Given request
Rewrite the data from the line containing "This screenshot has width=696, height=343." through the line containing "tap(503, 37)", both included, replacing "perform" with "carry out" and leaving everything else unchanged.

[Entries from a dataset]
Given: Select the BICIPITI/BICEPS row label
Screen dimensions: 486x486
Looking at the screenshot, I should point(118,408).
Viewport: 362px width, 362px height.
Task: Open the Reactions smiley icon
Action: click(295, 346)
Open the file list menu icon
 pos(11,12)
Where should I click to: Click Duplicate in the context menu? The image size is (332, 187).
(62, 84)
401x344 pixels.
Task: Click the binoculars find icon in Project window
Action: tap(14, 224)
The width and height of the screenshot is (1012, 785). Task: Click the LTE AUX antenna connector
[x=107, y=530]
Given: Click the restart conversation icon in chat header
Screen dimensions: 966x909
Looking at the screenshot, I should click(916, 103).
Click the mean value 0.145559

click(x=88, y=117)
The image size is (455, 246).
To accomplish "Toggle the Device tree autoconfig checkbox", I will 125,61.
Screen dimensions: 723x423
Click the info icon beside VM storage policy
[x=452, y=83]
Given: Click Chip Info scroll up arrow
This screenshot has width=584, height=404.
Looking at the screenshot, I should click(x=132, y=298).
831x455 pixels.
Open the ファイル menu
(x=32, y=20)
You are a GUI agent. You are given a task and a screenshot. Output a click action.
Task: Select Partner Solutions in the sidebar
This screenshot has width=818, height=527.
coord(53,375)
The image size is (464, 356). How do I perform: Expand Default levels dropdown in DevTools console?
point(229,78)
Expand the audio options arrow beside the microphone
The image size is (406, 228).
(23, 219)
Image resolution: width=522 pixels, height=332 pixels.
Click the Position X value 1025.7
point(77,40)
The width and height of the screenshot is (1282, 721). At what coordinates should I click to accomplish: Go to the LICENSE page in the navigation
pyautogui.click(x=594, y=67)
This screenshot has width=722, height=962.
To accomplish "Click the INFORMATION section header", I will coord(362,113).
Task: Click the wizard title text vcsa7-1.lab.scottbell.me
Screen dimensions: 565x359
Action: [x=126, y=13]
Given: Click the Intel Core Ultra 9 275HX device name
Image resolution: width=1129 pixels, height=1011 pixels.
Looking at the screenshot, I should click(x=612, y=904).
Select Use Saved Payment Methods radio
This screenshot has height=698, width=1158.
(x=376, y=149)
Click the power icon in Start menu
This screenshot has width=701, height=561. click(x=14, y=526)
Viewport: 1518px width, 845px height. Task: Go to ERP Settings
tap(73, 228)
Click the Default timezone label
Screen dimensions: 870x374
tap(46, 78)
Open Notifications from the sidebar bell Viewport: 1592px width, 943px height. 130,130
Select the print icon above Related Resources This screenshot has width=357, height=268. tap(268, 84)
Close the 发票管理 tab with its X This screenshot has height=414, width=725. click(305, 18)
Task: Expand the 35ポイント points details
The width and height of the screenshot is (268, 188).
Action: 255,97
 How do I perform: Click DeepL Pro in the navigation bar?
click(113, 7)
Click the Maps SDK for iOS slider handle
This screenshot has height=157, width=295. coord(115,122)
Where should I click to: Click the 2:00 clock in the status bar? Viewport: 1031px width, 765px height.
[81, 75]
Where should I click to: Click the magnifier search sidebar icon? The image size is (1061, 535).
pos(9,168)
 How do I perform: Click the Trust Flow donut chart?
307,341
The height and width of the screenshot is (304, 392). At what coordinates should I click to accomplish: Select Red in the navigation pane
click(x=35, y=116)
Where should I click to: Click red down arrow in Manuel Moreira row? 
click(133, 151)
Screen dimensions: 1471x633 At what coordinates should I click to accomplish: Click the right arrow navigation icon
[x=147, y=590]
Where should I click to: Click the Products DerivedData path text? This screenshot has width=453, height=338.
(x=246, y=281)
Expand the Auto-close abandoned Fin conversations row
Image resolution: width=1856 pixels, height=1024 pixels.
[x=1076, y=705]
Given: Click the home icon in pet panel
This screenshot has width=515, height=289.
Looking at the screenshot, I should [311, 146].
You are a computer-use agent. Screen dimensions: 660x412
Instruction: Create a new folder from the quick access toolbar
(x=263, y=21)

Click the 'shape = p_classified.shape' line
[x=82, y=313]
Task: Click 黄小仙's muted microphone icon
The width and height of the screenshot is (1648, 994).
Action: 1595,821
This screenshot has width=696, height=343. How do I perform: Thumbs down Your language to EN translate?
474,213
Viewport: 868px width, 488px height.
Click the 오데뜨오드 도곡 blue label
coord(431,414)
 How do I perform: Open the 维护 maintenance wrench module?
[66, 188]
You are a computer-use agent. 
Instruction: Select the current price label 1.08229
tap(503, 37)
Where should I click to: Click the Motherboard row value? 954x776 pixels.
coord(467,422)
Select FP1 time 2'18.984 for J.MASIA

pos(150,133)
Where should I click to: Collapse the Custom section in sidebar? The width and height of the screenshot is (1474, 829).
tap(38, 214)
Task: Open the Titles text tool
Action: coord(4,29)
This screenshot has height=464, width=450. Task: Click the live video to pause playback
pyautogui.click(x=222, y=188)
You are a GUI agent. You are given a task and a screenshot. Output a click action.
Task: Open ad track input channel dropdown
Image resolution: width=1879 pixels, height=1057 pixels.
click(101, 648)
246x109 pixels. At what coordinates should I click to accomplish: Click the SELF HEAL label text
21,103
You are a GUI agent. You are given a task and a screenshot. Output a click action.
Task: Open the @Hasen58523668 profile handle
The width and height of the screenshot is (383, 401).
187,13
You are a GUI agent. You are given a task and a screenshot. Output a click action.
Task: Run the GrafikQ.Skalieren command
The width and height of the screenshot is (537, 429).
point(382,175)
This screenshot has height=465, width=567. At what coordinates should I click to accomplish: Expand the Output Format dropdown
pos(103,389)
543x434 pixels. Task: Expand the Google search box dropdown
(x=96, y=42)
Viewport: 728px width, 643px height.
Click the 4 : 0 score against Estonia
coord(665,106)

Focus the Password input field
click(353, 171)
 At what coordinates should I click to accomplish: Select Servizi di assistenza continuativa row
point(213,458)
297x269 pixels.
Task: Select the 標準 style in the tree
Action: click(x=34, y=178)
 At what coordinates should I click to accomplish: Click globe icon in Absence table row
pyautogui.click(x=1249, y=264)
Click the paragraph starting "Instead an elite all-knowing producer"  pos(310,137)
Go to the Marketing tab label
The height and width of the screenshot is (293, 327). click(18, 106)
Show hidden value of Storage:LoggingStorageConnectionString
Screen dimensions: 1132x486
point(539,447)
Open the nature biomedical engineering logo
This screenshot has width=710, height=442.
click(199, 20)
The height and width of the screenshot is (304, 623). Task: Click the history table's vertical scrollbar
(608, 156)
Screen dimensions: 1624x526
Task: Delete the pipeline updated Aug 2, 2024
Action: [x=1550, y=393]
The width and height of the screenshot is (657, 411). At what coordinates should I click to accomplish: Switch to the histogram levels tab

Result of this exercise
This screenshot has width=696, height=343. How do I carry out: Thumbs down Your language to EN translate?
474,213
Viewport: 868px width, 488px height.
Click the 오데뜨오드 도곡 blue label
coord(431,414)
 How do I carry out: Open the 维护 maintenance wrench module?
[66, 188]
You are a computer-use agent. 
Instruction: Select the current price label 1.08229
tap(503, 37)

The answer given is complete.